Abstract:
Disclosed is a rotary apparatus suitable for processing and working a web or sheet of materials such as plastic films, non-woven substrates, metal foils, paper, diaper cores and the like. Such apparatus includes counter-rotating anvil and tool rolls through which the web or sheet of material to be worked is fed. The tool roll includes at least one processing tool for working the web or sheet of material. The force of the tool on the web or sheet being worked is regulated by a force applied to the processing tool or the anvil surface of the anvil roll by a force-transmitting chamber which includes a fluid. The force applied is adjusted by altering the pressure of the fluid within the force-transmitting chamber.

Description:
FIELD OF THE INVENTION 
     This invention relates to an apparatus for processing and working continuous webs or discrete sheets of materials, including, for example, plastic films, non-woven substrates, metal foils, paper, absorbent pads, and the like. More particularly, the invention relates to a force-adjustable rotary apparatus for cutting, embossing, bonding, printing, etc., such webs or sheets of materials. 

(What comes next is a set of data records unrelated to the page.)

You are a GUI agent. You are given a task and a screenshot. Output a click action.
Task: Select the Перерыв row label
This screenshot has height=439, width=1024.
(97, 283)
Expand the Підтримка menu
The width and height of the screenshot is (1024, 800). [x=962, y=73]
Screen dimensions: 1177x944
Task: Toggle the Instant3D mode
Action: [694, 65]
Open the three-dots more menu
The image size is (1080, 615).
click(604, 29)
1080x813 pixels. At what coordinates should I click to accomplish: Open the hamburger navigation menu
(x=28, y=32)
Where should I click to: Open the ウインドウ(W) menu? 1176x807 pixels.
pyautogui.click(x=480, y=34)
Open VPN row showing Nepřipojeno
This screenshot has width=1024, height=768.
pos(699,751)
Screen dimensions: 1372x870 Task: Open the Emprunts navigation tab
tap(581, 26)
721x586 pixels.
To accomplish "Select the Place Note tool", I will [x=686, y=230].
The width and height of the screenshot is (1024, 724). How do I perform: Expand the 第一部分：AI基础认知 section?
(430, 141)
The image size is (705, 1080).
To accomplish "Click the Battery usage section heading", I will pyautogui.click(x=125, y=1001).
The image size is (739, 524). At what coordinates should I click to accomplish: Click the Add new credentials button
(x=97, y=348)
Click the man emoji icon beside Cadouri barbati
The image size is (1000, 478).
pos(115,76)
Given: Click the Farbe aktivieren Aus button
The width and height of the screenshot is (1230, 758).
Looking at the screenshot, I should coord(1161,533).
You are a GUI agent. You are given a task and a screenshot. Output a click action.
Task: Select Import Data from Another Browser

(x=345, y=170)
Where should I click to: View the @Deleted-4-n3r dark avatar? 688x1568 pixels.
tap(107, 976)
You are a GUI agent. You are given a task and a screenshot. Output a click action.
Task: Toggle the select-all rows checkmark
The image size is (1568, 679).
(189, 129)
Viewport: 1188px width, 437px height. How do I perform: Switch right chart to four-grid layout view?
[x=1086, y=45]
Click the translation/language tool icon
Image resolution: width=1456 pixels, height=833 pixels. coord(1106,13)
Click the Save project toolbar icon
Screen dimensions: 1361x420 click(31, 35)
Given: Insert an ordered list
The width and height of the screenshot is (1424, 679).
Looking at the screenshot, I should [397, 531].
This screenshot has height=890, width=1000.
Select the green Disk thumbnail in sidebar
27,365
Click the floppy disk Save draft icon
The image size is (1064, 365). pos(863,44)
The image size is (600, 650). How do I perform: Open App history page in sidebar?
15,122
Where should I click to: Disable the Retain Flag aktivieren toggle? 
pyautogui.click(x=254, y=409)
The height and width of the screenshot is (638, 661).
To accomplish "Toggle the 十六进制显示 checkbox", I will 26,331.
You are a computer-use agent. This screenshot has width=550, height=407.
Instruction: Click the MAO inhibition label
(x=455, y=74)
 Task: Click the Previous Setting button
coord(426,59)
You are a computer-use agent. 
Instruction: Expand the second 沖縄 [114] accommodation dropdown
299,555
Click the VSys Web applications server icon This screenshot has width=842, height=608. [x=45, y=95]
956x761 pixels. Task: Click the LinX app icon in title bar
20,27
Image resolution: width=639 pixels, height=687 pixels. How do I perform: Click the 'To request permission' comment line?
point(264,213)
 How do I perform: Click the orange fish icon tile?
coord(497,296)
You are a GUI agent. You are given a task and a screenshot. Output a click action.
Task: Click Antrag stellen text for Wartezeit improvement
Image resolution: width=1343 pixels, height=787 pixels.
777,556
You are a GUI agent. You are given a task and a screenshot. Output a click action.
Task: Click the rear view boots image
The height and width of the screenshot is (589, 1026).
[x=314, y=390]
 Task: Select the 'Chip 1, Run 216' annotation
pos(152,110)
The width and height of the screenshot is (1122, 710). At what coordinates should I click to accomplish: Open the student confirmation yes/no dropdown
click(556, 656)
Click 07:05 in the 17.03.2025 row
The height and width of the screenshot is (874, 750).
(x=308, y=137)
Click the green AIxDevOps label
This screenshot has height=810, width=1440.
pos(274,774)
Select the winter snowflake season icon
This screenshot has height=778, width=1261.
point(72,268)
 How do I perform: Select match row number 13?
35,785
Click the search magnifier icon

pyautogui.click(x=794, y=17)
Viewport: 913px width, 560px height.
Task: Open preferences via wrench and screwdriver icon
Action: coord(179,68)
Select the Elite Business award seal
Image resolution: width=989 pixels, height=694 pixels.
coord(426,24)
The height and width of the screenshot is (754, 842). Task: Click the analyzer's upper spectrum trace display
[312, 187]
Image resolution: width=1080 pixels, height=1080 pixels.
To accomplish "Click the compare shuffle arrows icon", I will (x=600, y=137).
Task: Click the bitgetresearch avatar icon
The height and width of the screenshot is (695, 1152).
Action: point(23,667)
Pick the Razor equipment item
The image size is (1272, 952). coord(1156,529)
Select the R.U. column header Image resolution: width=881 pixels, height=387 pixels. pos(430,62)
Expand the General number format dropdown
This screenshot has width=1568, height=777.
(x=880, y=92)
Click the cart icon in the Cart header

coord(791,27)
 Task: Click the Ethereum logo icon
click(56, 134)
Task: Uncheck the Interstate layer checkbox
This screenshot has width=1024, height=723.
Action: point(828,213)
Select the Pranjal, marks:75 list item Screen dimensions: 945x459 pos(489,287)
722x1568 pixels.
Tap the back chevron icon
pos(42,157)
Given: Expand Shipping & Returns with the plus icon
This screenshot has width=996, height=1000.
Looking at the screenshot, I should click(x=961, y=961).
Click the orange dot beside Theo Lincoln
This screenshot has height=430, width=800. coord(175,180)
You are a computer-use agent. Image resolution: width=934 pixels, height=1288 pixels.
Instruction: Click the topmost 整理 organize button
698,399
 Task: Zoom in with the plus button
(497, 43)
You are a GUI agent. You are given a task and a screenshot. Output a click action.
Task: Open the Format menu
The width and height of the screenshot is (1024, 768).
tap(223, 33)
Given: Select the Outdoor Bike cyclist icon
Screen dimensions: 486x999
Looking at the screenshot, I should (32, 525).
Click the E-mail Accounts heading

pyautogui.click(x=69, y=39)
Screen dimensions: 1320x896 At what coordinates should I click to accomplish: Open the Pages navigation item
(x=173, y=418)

     BACKGROUND OF THE INVENTION 
     Rotary web or sheet converting devices and setups are known, especially, for use in high speed applications for cutting, embossing, bonding and other process operations for working continuous webs or discrete sheets of materials. Such devices and setups usually involve the use of oppositely rotating rolls, one of which may carry one or more processing tools, and another roll which may serve as an anvil against which the material is worked by the processing tool. As the rolls rotate, when the tool and the anvil meet to work the web or sheet of material, the force applied between the tool and the anvil is an important factor affecting quality and efficiency of the operation. This is because the force affects the wear of the tool and, therefore, the frequency of downtime of apparatus for changing or repositioning the tool. The amount of force that the tool exerts on the web or sheet depends upon the engagement of the tool against the anvil surface. Very small differences in the engagement may result in substantial changes in the amount of the force, and this, in turn, may affect the longevity of the tool. The accuracy of the engagement may become even more important for relatively large tools when even a very small misalignment of the tool in relation to the anvil may subject a part of the tool to excessive forces, which in turn may result in accelerated wear of that part of the tool. Thus, because the amount of force between the tool and the anvil in a conventional rotary apparatus depends upon engagement of the tool against the anvil, a conventional rotary apparatus requires precise positioning of the tool in relation to the anvil. 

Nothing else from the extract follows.